Recently, a growing interest has been shown for deep learning applications in medical imaging [45]. Their complex technical aspects are surely more fascinating than simpler machine learning algorithms such as the k-NN we employed. On the other hand, deep learning presents its own sets of issues, such as the “black box” nature of its feature extraction and selection as well as a decision process, limiting software assumption correctness assessment and subsequent wide-scale applicability. Furthermore, data required for training such as networks is exponentially larger and computational time is also increased compared with post-processing pipelines such as the one we used. For these reasons, it would be more correct to start by using simpler, less resource-intensive machine learning methods, reserving more complex approaches in case satisfactory results are not obtainable by other means.

This study has some limitations which have to be pointed out. A further study on a more numerous population is necessary to further validate and possibly expand these results. Only T2-weighted images were used as contrast-enhanced sequences were not taken into consideration due to the presence of both gradient echo and spin echo sequences; DWI was not performed for all lesions. However, obtaining valuable data without contrast agent administration could represent an added value. Finally, while very good, feature reproducibility was only tested after their selection on a subset of patients.
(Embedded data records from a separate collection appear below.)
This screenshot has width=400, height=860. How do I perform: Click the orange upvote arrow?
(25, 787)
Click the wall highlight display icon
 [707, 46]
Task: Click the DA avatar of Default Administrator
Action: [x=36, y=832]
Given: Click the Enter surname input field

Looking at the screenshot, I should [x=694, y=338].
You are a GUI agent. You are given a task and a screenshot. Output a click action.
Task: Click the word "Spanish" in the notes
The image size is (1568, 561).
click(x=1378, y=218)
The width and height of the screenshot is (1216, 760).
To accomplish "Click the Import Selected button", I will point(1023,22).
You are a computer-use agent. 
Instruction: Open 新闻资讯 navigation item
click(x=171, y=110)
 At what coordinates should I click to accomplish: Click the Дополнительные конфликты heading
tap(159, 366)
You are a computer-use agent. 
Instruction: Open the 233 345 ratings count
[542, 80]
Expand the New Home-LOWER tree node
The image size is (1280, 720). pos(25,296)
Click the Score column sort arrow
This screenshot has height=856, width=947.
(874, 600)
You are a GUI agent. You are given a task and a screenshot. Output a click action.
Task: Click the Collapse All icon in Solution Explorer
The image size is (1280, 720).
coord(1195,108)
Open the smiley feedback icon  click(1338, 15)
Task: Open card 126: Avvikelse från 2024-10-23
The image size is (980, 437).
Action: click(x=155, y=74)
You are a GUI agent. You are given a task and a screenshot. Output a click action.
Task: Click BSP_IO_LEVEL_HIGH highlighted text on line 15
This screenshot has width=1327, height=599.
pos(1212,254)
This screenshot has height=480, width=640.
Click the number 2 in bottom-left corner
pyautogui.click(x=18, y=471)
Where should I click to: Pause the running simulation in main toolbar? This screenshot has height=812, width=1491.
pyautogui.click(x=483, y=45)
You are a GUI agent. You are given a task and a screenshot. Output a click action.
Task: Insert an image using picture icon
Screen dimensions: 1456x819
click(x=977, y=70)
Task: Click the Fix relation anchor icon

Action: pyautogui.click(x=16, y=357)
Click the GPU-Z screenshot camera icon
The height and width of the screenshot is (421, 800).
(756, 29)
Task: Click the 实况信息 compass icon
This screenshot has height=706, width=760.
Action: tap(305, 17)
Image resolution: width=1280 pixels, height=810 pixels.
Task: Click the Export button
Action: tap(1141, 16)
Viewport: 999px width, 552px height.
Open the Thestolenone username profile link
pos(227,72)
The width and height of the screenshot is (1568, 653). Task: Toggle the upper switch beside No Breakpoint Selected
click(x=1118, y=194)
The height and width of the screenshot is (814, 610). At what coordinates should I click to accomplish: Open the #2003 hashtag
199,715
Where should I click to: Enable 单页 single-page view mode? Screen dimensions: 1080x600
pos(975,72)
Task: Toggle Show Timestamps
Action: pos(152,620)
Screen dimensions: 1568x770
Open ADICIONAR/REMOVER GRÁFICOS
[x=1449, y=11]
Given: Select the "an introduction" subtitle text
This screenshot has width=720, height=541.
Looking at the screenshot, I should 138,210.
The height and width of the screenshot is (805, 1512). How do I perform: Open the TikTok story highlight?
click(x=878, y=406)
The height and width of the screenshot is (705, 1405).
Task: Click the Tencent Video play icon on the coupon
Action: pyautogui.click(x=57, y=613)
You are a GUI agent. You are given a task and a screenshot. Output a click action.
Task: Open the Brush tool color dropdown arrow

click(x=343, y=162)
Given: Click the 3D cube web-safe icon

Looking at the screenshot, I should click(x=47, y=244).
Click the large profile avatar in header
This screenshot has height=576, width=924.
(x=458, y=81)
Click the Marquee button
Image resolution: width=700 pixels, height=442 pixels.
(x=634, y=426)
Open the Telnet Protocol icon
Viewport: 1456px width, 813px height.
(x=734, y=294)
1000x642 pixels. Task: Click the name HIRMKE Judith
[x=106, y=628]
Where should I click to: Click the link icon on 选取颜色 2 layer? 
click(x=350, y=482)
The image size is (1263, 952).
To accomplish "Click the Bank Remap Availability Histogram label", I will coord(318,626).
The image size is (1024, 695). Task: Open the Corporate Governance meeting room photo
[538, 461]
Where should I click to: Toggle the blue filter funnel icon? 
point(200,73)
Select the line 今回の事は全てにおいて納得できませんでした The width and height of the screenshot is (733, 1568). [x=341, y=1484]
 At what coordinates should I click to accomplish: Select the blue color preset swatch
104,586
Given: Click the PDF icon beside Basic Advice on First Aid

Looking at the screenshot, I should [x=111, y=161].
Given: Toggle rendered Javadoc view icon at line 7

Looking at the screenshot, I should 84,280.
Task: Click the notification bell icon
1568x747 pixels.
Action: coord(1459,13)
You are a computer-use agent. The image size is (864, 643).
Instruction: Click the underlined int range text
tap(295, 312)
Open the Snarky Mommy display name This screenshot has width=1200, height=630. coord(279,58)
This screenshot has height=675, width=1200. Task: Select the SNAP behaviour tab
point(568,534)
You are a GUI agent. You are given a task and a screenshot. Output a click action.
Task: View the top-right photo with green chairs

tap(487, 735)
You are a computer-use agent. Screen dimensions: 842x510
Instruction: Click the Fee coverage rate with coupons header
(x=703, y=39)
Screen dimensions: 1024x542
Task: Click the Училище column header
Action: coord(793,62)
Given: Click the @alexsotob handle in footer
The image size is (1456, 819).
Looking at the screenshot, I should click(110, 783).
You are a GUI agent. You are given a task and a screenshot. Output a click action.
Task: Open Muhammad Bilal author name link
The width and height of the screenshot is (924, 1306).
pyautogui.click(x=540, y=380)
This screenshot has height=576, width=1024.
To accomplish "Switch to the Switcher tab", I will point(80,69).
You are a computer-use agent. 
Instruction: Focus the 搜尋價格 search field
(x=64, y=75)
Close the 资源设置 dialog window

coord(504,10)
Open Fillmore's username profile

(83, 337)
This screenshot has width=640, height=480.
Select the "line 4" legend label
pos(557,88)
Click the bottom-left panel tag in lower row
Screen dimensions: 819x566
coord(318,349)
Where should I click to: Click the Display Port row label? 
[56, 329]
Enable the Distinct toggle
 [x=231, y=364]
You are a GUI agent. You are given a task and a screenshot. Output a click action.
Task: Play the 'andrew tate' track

Obviously, the proliferative index is only one of many aspects to be taken into consideration. However, with the proposed approach, from a T2-weighted sequence, it might be possible to obtain data concerning size, invasiveness, and proliferative index, as well as information on secretory activity [46] and on collagen content [47], useful for predicting tumor consistency. Regarding the last, a recent study by Zeynalova [48] employed a neural network on data extracted from 55 pituitary adenoma patients to assess, with good results (72.5% accuracy). It is interesting to note that only T2 images were employed, as done in our study. T2-weighted MR images also proved effective in predicting response to somatostatin analogues in patients with acromegaly and GH-secreting pituitary macroadenoma using a radiomic machine learning approach [49, 50].

For this reason, a possible future application of artificial intelligence in the study of macroadenomas could derive from consideration, in addition to data originating from advanced image analysis (intensity, texture, shape and wavelet), of clinical data, immunohistotype, proliferative indices, and invasiveness parameters (cavernous sinuses, sphenoid sinus), also evaluating other omics such as proteomics and genomics, to improve lesion classification and disease treatment choice.

Conclusion

We analyzed pituitary adenoma proliferative index class preoperative prediction, based on T2-weighted MR imaging. Our findings might aid the surgical strategy making a more accurate preoperative lesion classification and allow for a more focused and cost-effective follow-up and long-term management.